Harsh winters affecting deer population
MARQUETTE — Bow hunting season is officially underway in the state of Michigan, but it looks like the cold temperatures from this winter could have an effect on the deer population.
In fact, the Department of Natural Resources says the last two winters have significantly decreased the deer population across the Upper Peninsula. As a result, some deer may not have the best body condition, and hunters probably won’t see a lot of yearlings or young bucks.
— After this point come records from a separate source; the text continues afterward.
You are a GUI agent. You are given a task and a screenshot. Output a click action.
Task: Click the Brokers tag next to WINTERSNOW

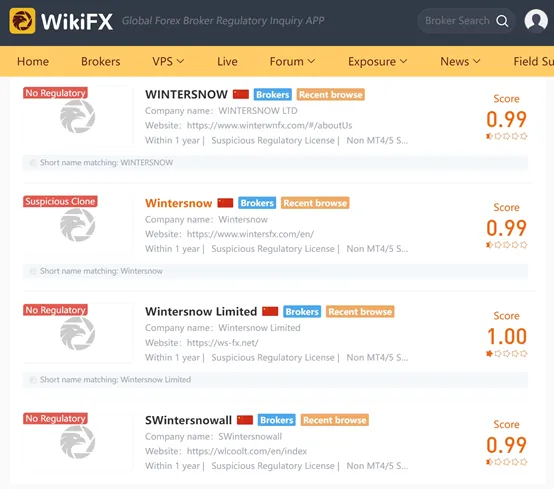click(x=272, y=95)
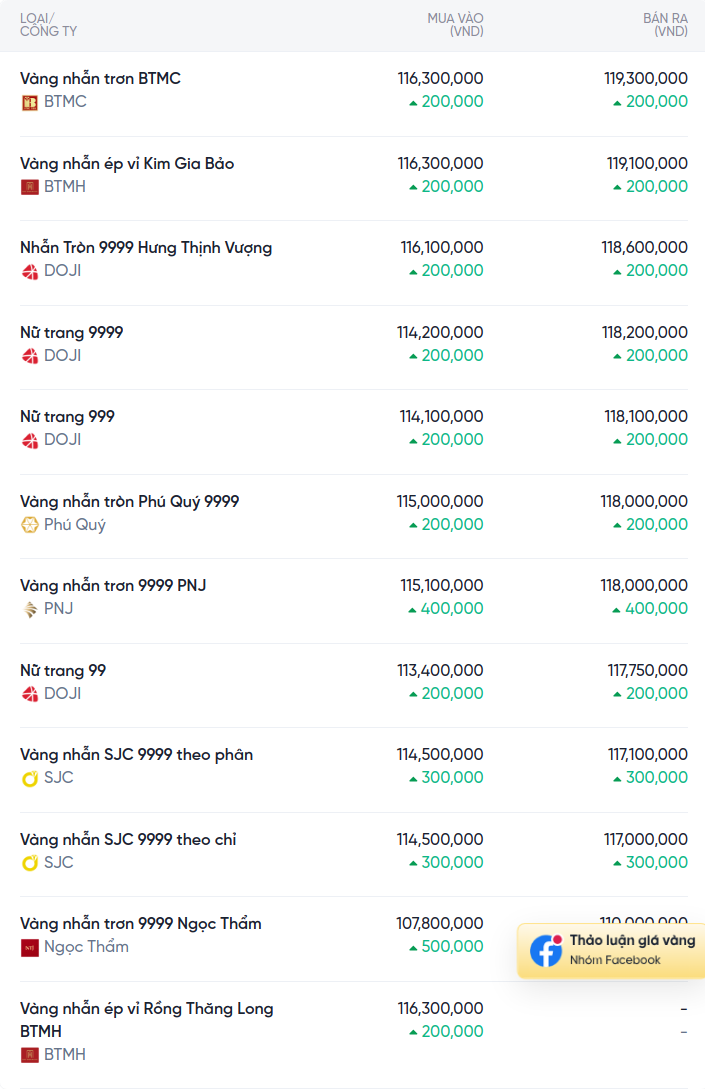Click the BÁN RA column header
Viewport: 705px width, 1089px height.
click(x=665, y=25)
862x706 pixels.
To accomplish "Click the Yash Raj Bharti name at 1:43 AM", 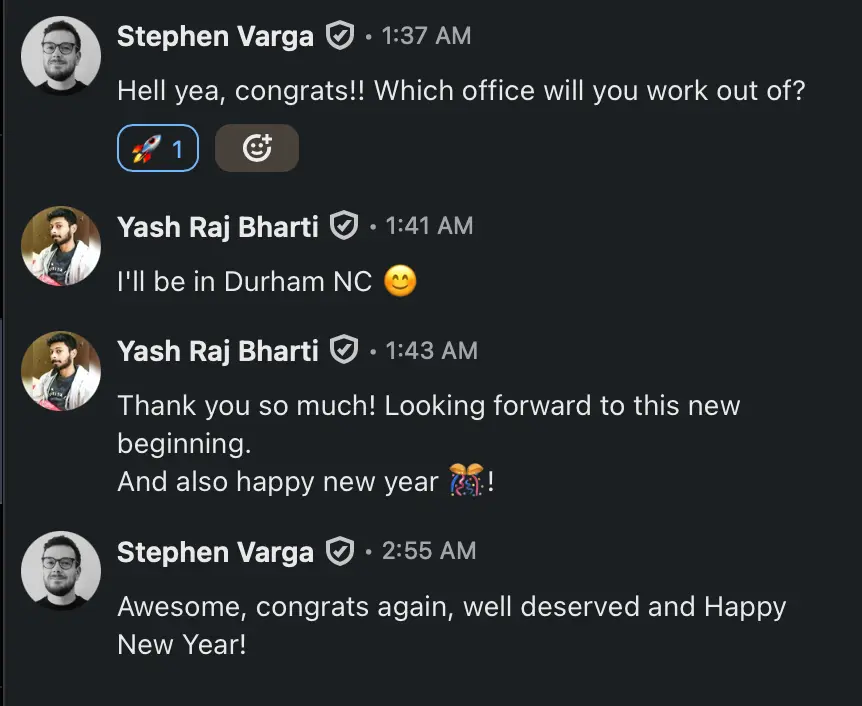I will click(218, 351).
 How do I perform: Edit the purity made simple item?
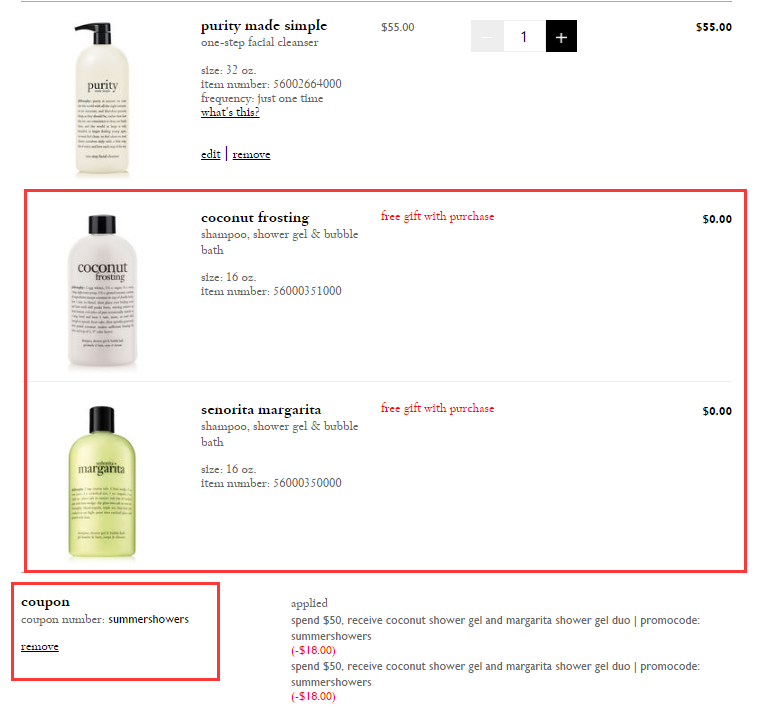211,154
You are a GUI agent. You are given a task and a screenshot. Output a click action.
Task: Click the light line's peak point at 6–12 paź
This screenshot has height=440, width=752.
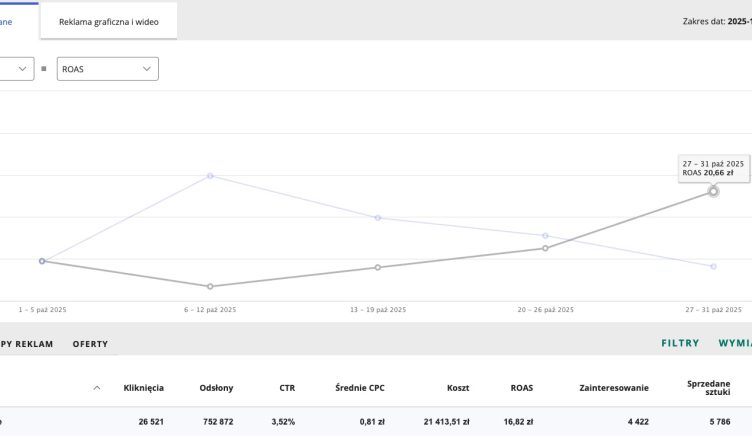click(210, 175)
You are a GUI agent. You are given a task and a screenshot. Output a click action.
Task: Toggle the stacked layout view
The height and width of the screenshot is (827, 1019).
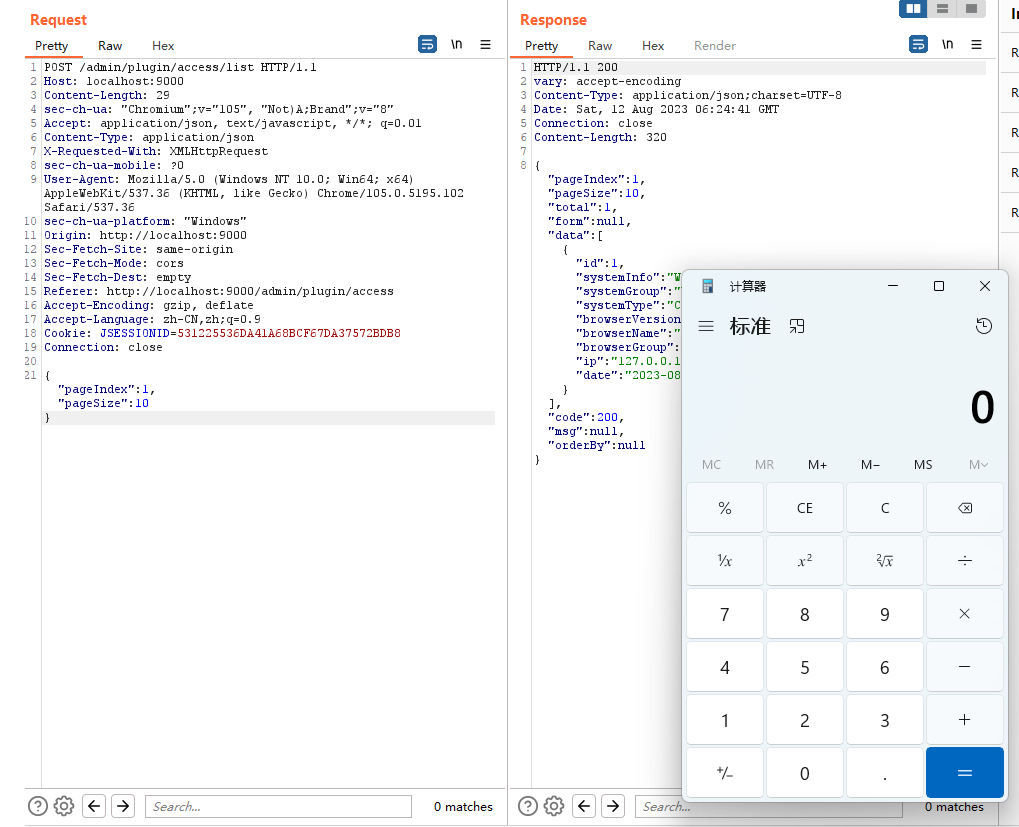tap(940, 9)
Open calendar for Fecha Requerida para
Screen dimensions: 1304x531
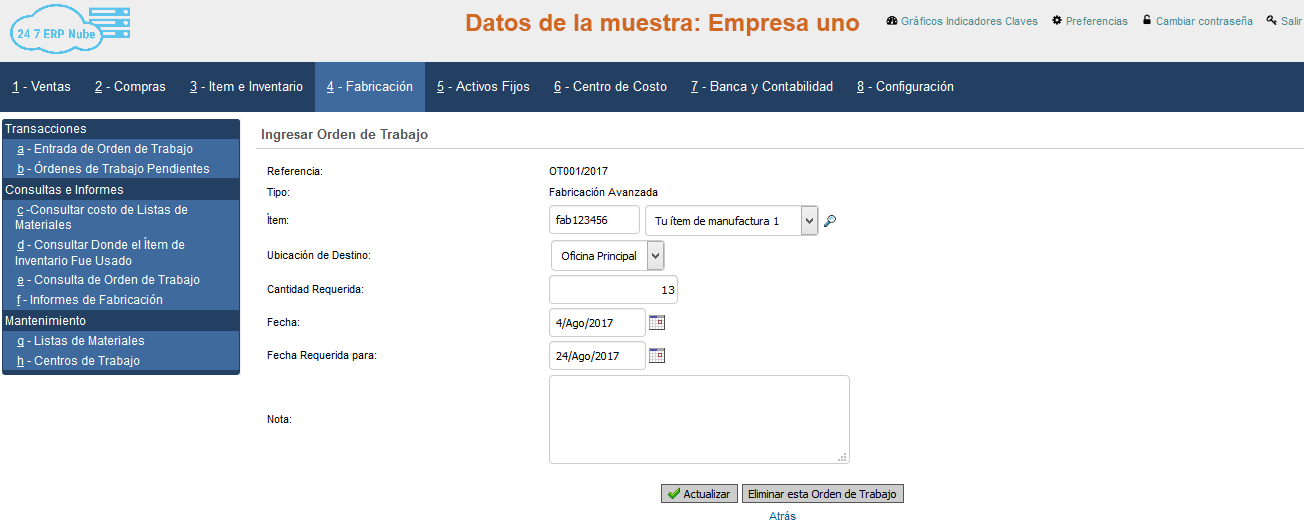(x=657, y=355)
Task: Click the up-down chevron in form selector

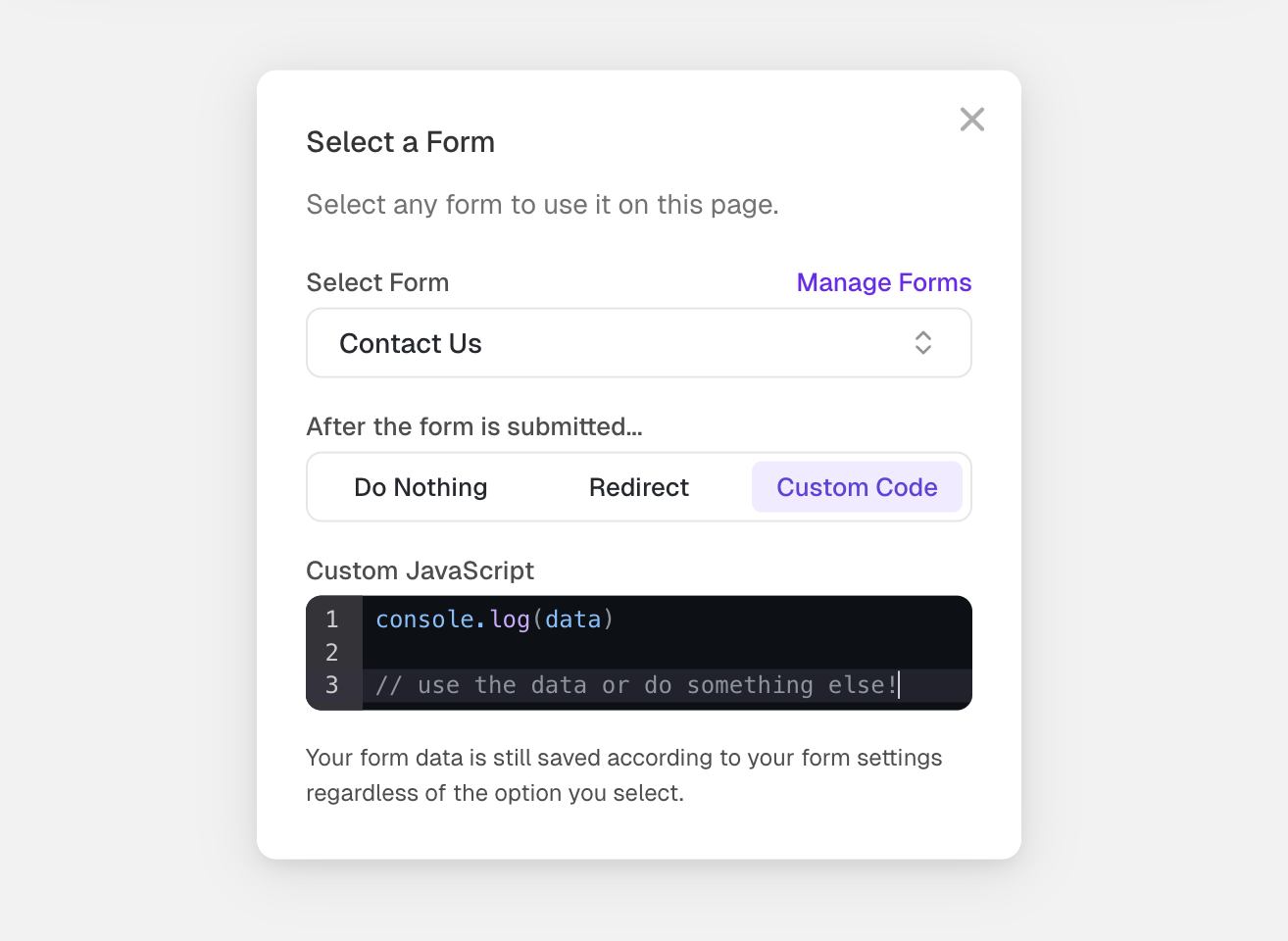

And, deer may not be eating in their usual spots.
“Along with the lower deer population this year we see a lower mast crop out there so nuts and acorns, things that deer eat that you usually set up your blind near mast producing trees to find deer,” DNR deputy public information officer Debbie Munson Badini said. “There are fewer of those things being produced this year so that might mean you’re going to have to spend a little bit more time scouting in order to find deer and you just can’t rely on the old oak tree there to help you out.”
The lower deer population didn’t affect buck licenses, but it did affect the number of antlerless deer tags allotted.
“We cut those back pretty significantly in the Upper Peninsula in recognition of the lower deer population,” Munson Badini said. “So there were no antlerless tags on public land the U.P. this year and were some on three units on private land in south-central part of the Upper Peninsula down by Menominee County where we normally have more deer, but other wise they were really hard to come by an antlerless tag this year and that was in recognition of the lower deer population.”
Depending on how this winter fares, Munson Badini said it could take a few years for the deer population to rebound.